When using a globally named mutex to synchronize across two processes, and one of the two processes are killed (say in Task Manager, or due to a fault), the other process returns from WaitForSingleObject() with the appropriate error code and can continue.

When using a globally name semaphore, it does not release the waiting process if the other process is killed / terminated. WaitForSingleObject() will wait until it times out (which may be INFINITE or hours).

How do I stop WaitForSingleObject() from waiting when the other process is killed or terminated?

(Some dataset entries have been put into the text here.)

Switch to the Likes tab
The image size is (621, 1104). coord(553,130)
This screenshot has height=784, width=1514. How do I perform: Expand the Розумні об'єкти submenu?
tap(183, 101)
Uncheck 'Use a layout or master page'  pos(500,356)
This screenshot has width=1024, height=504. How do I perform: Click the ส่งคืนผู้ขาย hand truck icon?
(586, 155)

In this case, there is a single count on the semaphore used to control read/write requests of a shared buffer. The Requester signals the Provider to provide certain data, the Provider updates the buffer and signals back to the Requester that it can now read the buffer.

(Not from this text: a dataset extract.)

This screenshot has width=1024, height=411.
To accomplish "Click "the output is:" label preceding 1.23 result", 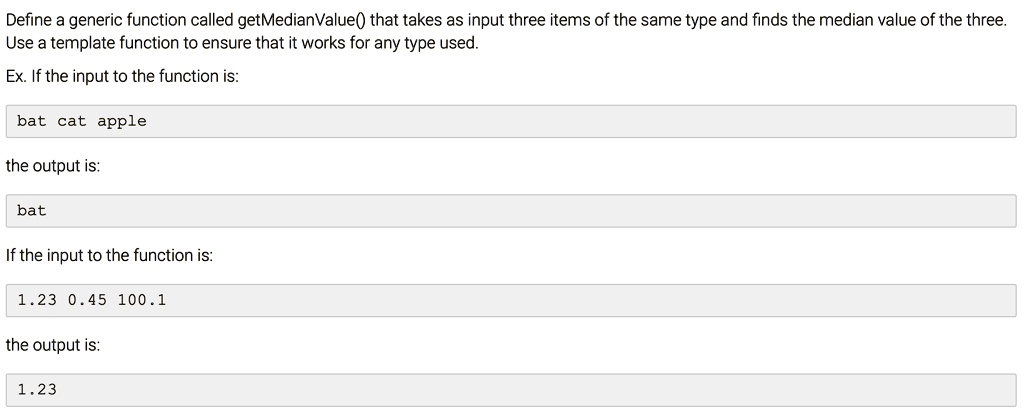I will click(x=52, y=345).
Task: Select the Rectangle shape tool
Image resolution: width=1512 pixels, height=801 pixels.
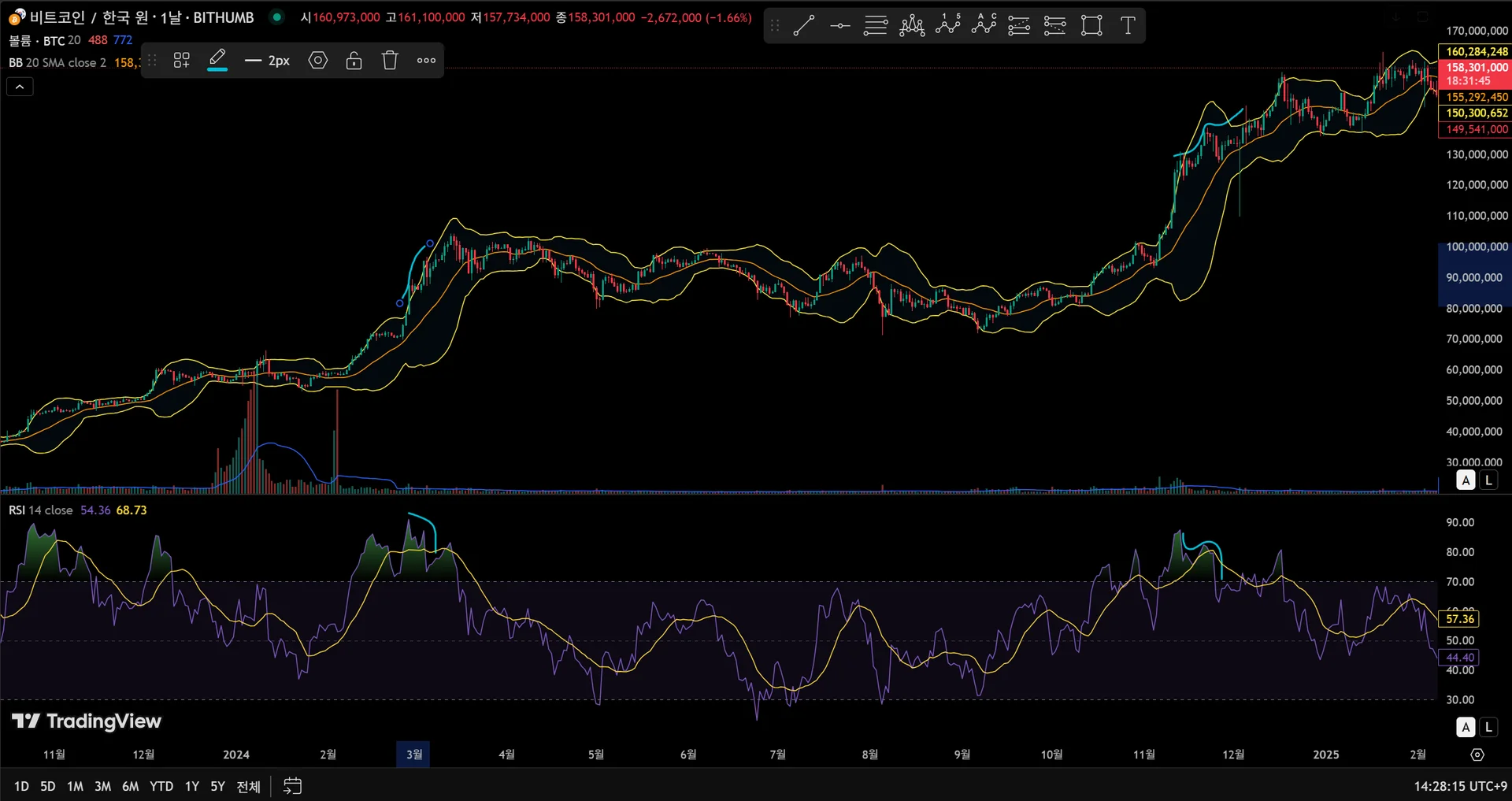Action: (1091, 26)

CodePudding user response：

I suggest that you switch to using WaitForMultipleObjects and wait for the handle of the process that might get terminated (or thread if you want to do this within a single process) in addition to your semaphore handle. That way you can continue to use INFINITE timeouts. Just have to check the return value to see which object was signalled.

Also, I would consider a process terminating while holding a semaphore somewhat of a bug, particularly a semaphore used for actual inter-process communication.

CodePudding user response：

Adding to the accepted answer.

I added logic if the waitms was going to be longer than some value maxwaitms then the requester/provider exchange the providers process id (GetCurrentProcessId()) before the long process. The requester opens a handle (OpenHandle()) to the provider process and waits on both the semaphore and the process handle to know when writing is done (or process terminated).